Supplied material =

========================================

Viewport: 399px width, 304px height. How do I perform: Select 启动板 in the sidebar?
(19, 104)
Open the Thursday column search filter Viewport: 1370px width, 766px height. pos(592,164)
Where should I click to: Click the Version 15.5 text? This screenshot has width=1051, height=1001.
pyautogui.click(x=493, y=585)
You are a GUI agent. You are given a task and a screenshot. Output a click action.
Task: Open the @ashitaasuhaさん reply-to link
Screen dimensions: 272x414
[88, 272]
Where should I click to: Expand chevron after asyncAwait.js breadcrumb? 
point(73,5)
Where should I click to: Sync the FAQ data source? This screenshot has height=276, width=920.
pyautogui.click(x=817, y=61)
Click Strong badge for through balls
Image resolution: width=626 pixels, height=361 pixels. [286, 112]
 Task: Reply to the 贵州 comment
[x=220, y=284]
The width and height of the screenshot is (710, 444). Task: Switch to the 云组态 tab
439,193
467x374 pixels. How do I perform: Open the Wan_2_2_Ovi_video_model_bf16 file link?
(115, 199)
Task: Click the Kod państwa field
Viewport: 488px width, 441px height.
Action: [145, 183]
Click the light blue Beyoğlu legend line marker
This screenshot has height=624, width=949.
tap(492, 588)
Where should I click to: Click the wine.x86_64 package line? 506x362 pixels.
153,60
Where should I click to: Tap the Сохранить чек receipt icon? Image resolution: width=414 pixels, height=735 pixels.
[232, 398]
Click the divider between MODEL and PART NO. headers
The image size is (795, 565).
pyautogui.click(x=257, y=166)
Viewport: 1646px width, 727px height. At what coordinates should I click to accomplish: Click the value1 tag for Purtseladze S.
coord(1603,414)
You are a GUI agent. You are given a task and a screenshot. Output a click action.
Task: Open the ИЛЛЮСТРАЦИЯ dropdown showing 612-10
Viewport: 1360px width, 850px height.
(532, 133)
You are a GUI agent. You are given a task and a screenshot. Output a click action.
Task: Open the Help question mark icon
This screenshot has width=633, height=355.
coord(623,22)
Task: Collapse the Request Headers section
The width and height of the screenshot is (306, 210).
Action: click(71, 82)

========================================

The entries above hold a line with "Task: Open the @ashitaasuhaさん reply-to link" and a later line with "Task: Open the Help question mark icon". Write out exactly those lines and all lines between, nothing more.

Exercise answer =
Task: Open the @ashitaasuhaさん reply-to link
Screen dimensions: 272x414
[88, 272]
Where should I click to: Expand chevron after asyncAwait.js breadcrumb? 
point(73,5)
Where should I click to: Sync the FAQ data source? This screenshot has height=276, width=920.
pyautogui.click(x=817, y=61)
Click Strong badge for through balls
Image resolution: width=626 pixels, height=361 pixels. [286, 112]
 Task: Reply to the 贵州 comment
[x=220, y=284]
The width and height of the screenshot is (710, 444). Task: Switch to the 云组态 tab
439,193
467x374 pixels. How do I perform: Open the Wan_2_2_Ovi_video_model_bf16 file link?
(115, 199)
Task: Click the Kod państwa field
Viewport: 488px width, 441px height.
Action: [145, 183]
Click the light blue Beyoğlu legend line marker
This screenshot has height=624, width=949.
tap(492, 588)
Where should I click to: Click the wine.x86_64 package line? 506x362 pixels.
153,60
Where should I click to: Tap the Сохранить чек receipt icon? Image resolution: width=414 pixels, height=735 pixels.
[232, 398]
Click the divider between MODEL and PART NO. headers
The image size is (795, 565).
pyautogui.click(x=257, y=166)
Viewport: 1646px width, 727px height. At what coordinates should I click to accomplish: Click the value1 tag for Purtseladze S.
coord(1603,414)
You are a GUI agent. You are given a task and a screenshot. Output a click action.
Task: Open the ИЛЛЮСТРАЦИЯ dropdown showing 612-10
Viewport: 1360px width, 850px height.
(532, 133)
You are a GUI agent. You are given a task and a screenshot. Output a click action.
Task: Open the Help question mark icon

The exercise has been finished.